Lucky now is glued to my shoulder most of the time or following Ms. Brow around or perching in his favorite spots. He has started flying since my last post but still shows no interest in flying away when I take him on his weekly trips. He just picks a perching spot and watches everything I do. After all the screaming and biting of his early days he turned into a great bird. He loves his snuggles and still sleeps in my lap while I work or on his perch next to my bed. He is still a terrible bather and soaks himself all the way through before I make him get out of the shower. Overall he has been one of the greatest experiences of my life. Hope you enjoy the pics.


----------



## shanty_284 (Dec 6, 2012)

*More pics*

The first one is of him hiding in his towel after he stayed in the shower so long he was dripping wet.

The second is his perch he claimed on my boyfriends porch.

The last one is Lucky playing his favorite game where he shadows Ms. Brows every move for hours until she makes him go away.


----------



## CMH1211 (Mar 10, 2013)

Lol nice pics... he seems like a great bird. I guess its all in personality of the bird... I have yet to find one that will get attatched to me like that. And I have raised plenty of squabs. Maybe its the breed. He is very cute.


----------



## shanty_284 (Dec 6, 2012)

*....*



CMH1211 said:


> Lol nice pics... he seems like a great bird. I guess its all in personality of the bird... I have yet to find one that will get attatched to me like that. And I have raised plenty of squabs. Maybe its the breed. He is very cute.
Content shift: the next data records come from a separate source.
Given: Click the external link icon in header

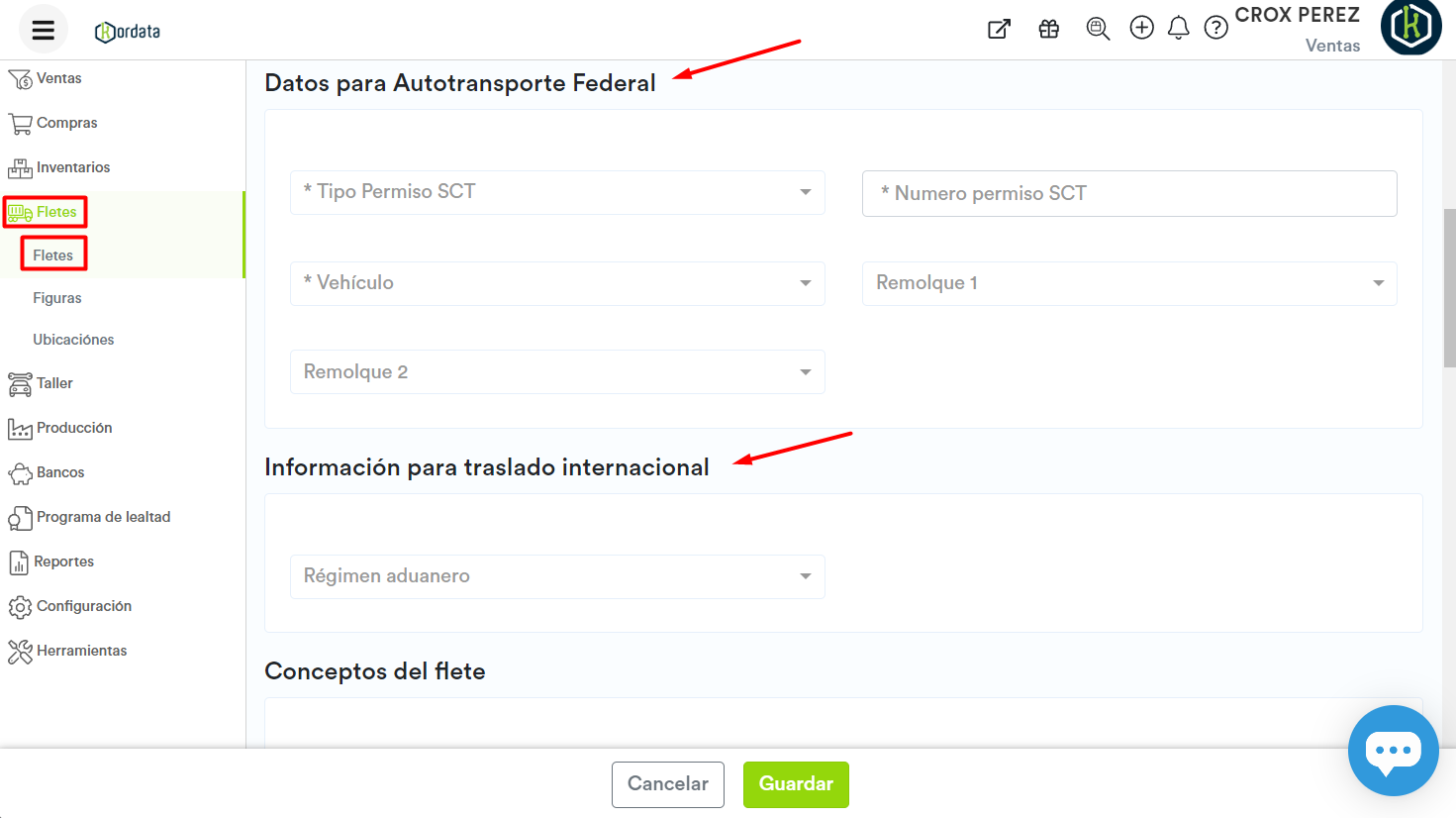Looking at the screenshot, I should click(x=1000, y=29).
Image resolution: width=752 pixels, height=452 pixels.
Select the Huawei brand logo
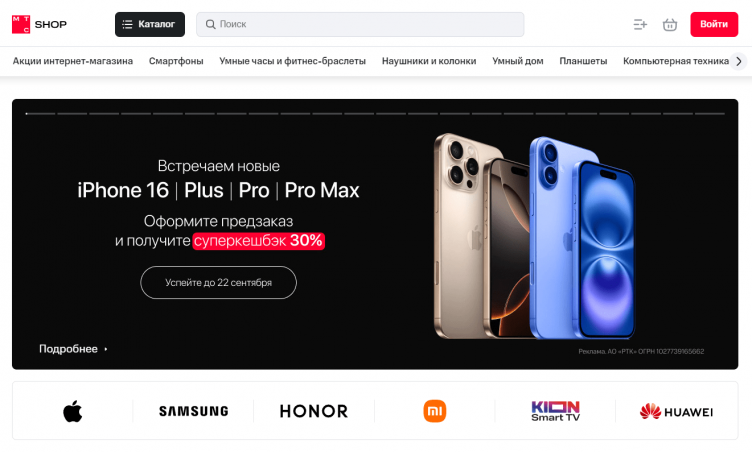tap(676, 412)
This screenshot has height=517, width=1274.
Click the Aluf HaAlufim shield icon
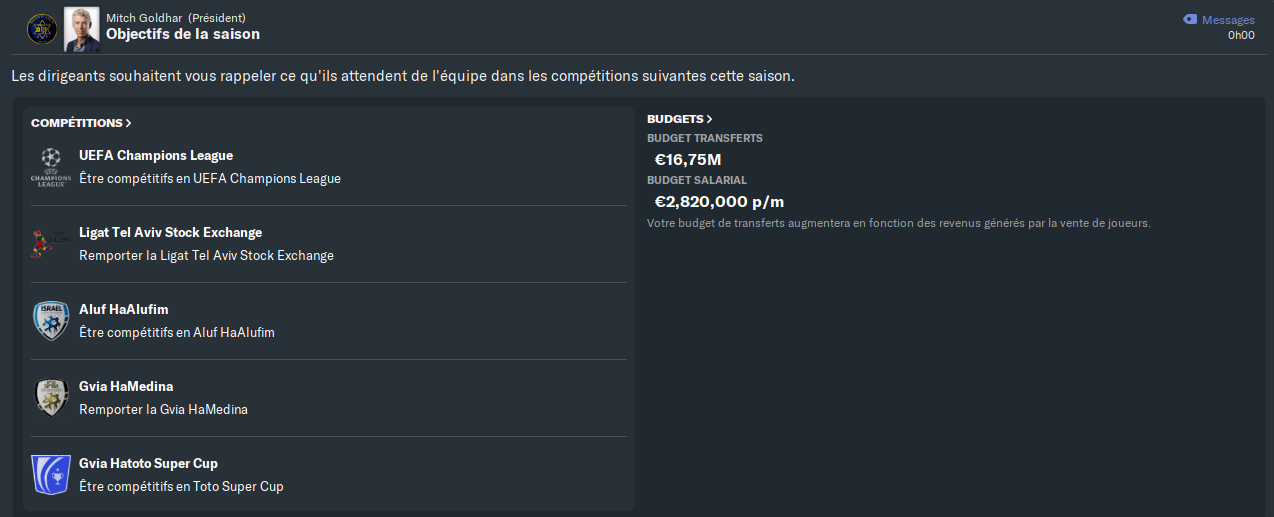(x=50, y=321)
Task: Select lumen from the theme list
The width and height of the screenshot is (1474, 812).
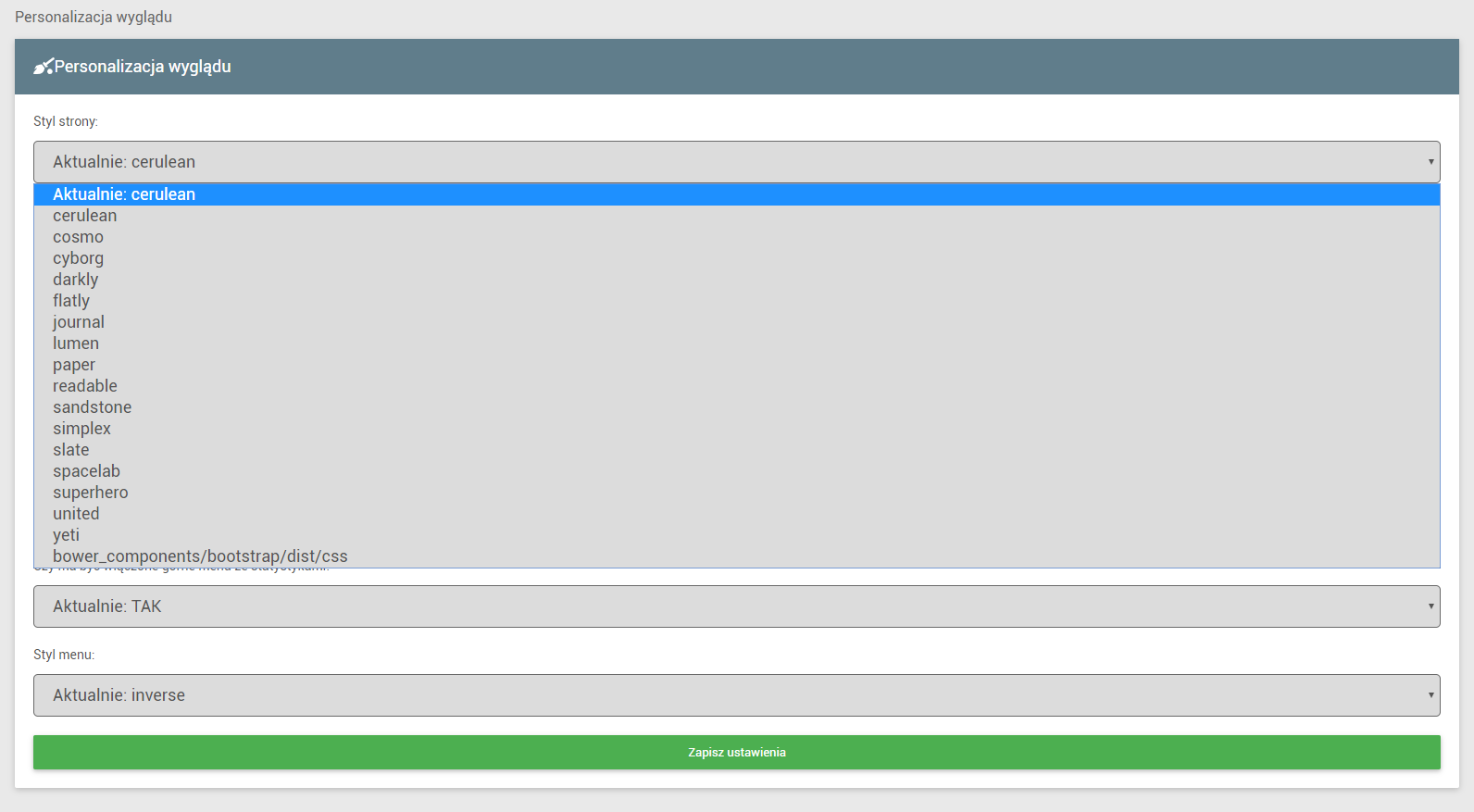Action: coord(76,344)
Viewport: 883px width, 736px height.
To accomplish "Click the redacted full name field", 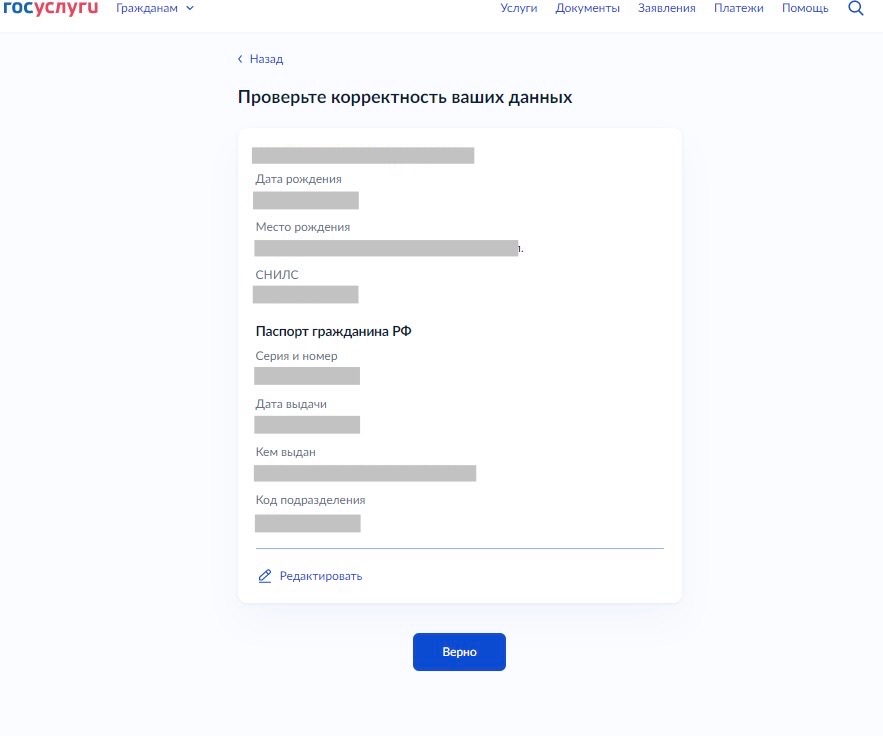I will coord(363,155).
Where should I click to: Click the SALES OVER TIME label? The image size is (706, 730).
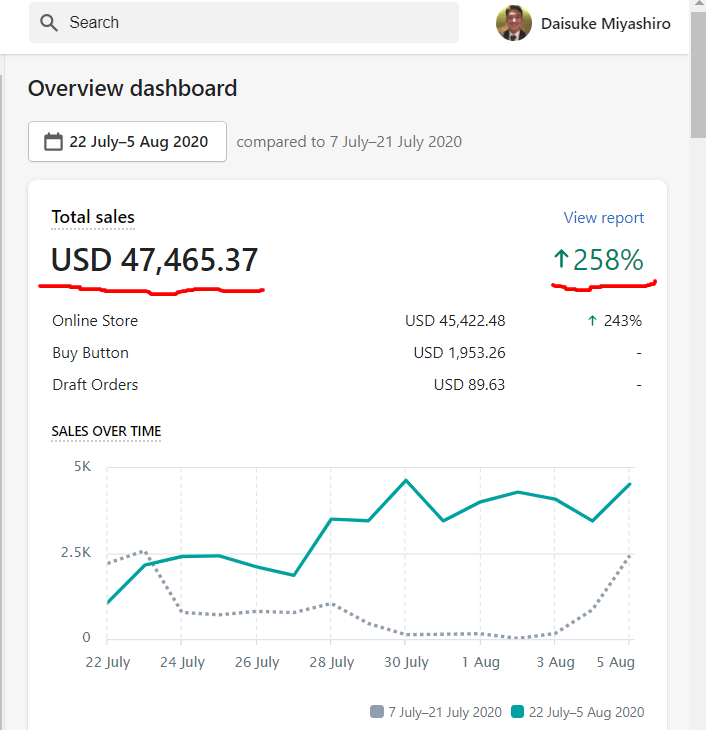[x=106, y=431]
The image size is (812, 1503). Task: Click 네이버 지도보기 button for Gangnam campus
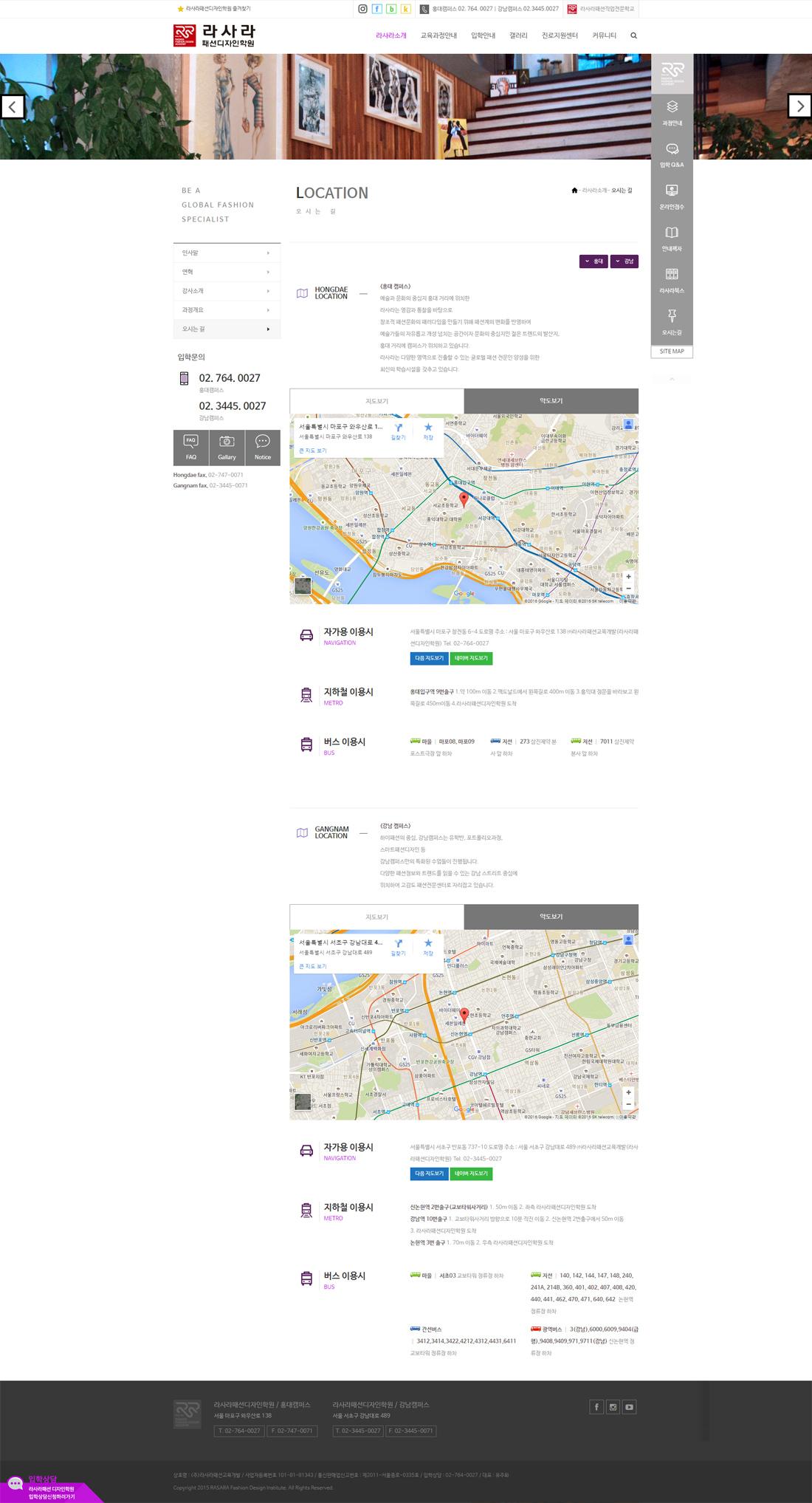pos(471,1173)
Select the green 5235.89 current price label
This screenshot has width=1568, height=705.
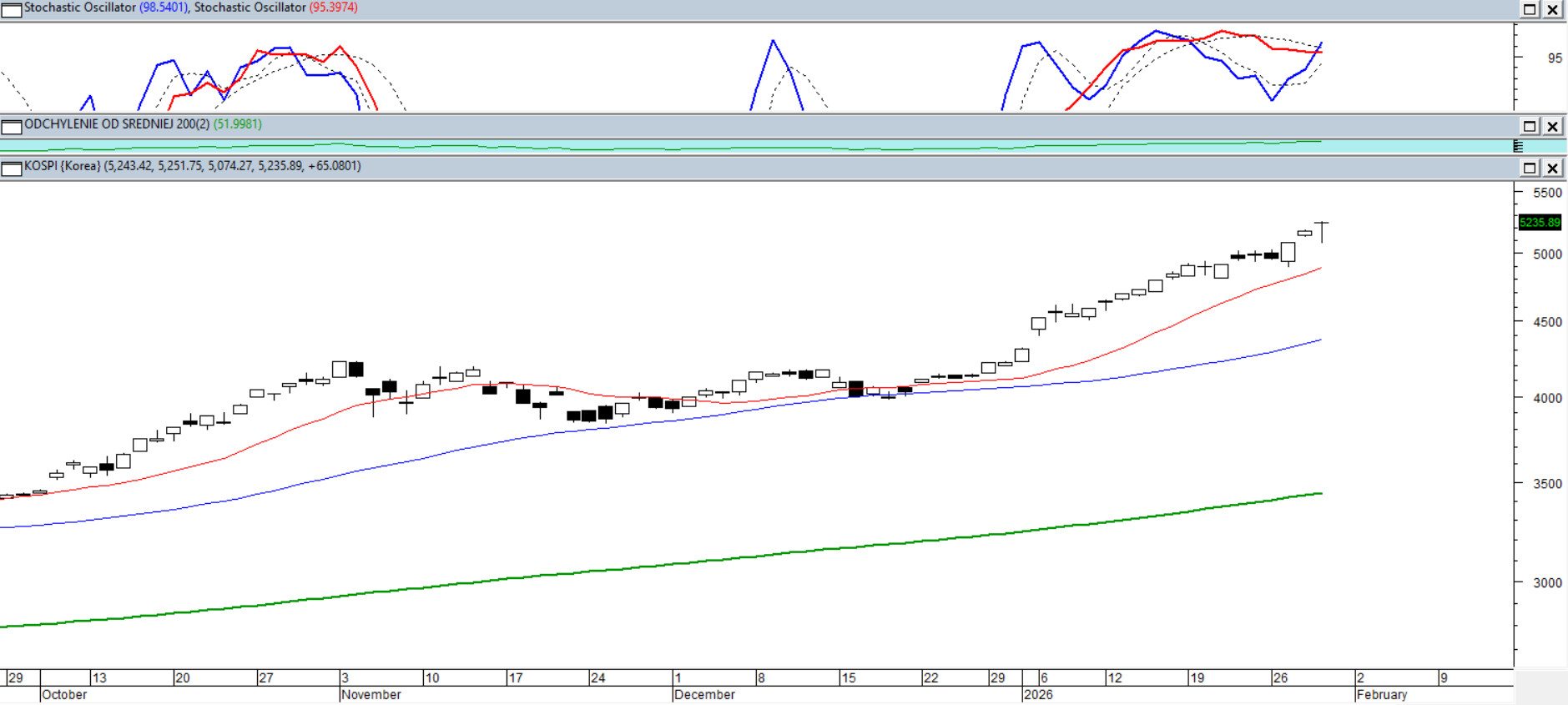1539,223
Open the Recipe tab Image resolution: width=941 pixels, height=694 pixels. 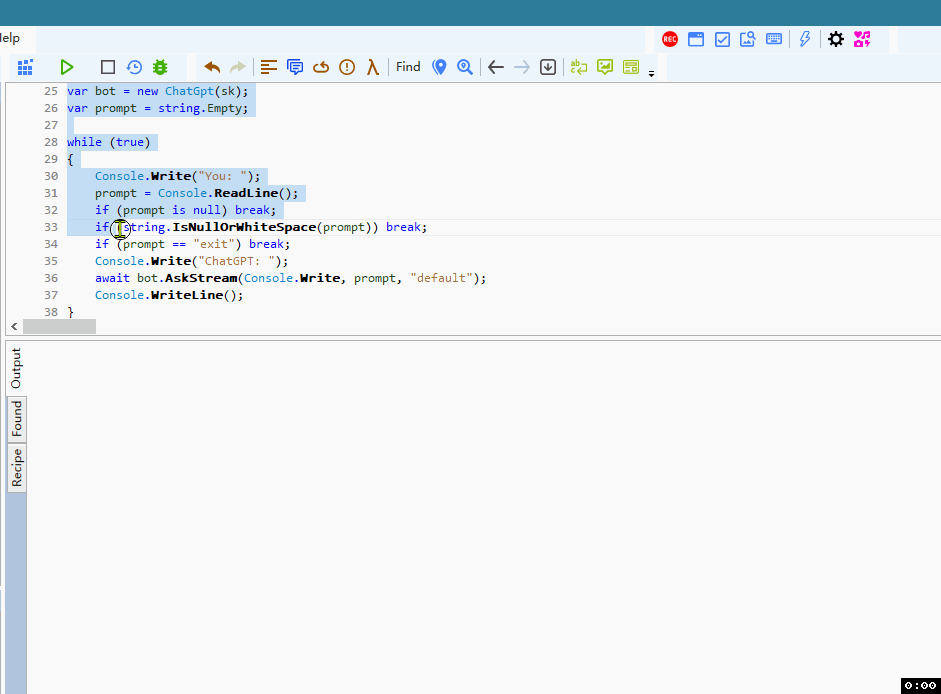click(17, 468)
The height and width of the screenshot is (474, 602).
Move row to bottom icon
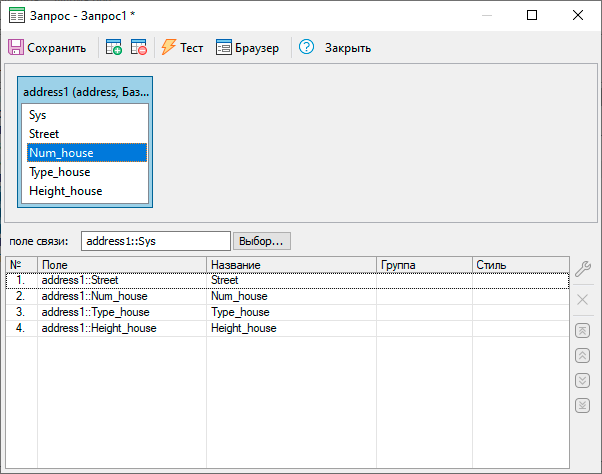(x=583, y=405)
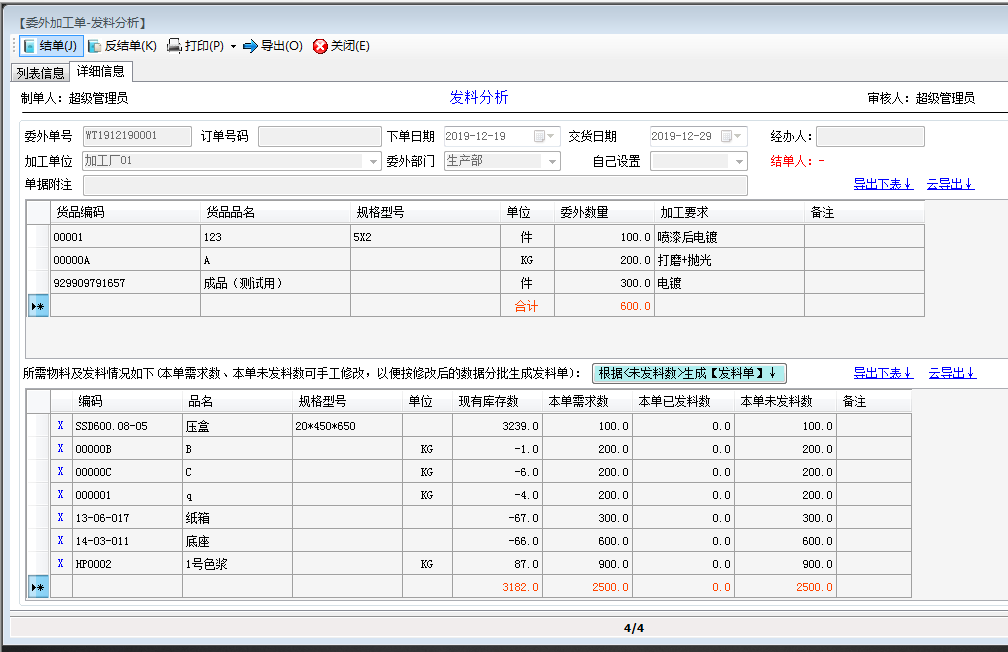Viewport: 1008px width, 652px height.
Task: Click into the 单据附注 input field
Action: click(x=415, y=185)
Honestly I think it has to do with how much access I allow Lucky to have to me. My dad has had homing pigeons for years and he has never had one act like Lucky either. The difference is that Lucky is more than a pet he is a companion. I let him do everything with me and he even has a box mounted beside my bed so he can wake up with me. I also think he is imprinted on me because he had never seen another bird until he was 5 months old and that makes a difference too.


----------



## Miss-Sassypants (Sep 25, 2010)

Oh my goodness! How incredibly cute is that!!!
You two are so wonderful... he is LUCKY indeed to have a lovely owner!

More pictures please!!! I'm a fan!


----------



## Jay3 (May 4, 2008)

He's very cute, and I'm sure you're enjoying him. Lone pigeons raised by humans often bond to the human, and their personalities really come out. 
One word of caution though. Be careful with him outdoors, as hawks will grab him before you can get to him. They have even pulled pet birds off their owners shoulders. Also he could fly off, just having fun one day, and get lost. 
He's adorable.


----------



## nancybird (Jan 30, 2011)

Thats very nice.


----------



## Skyeking (Jan 17, 2003)

Jay3 said:


> One word of caution though. Be careful with him outdoors, as hawks will grab him before you can get to him. They have even pulled pet birds off their owners shoulders. Also he could fly off, just having fun one day, and get lost.
> He's adorable.


*He is so cute and I am glad you found each other...AND THIS ^^^*


----------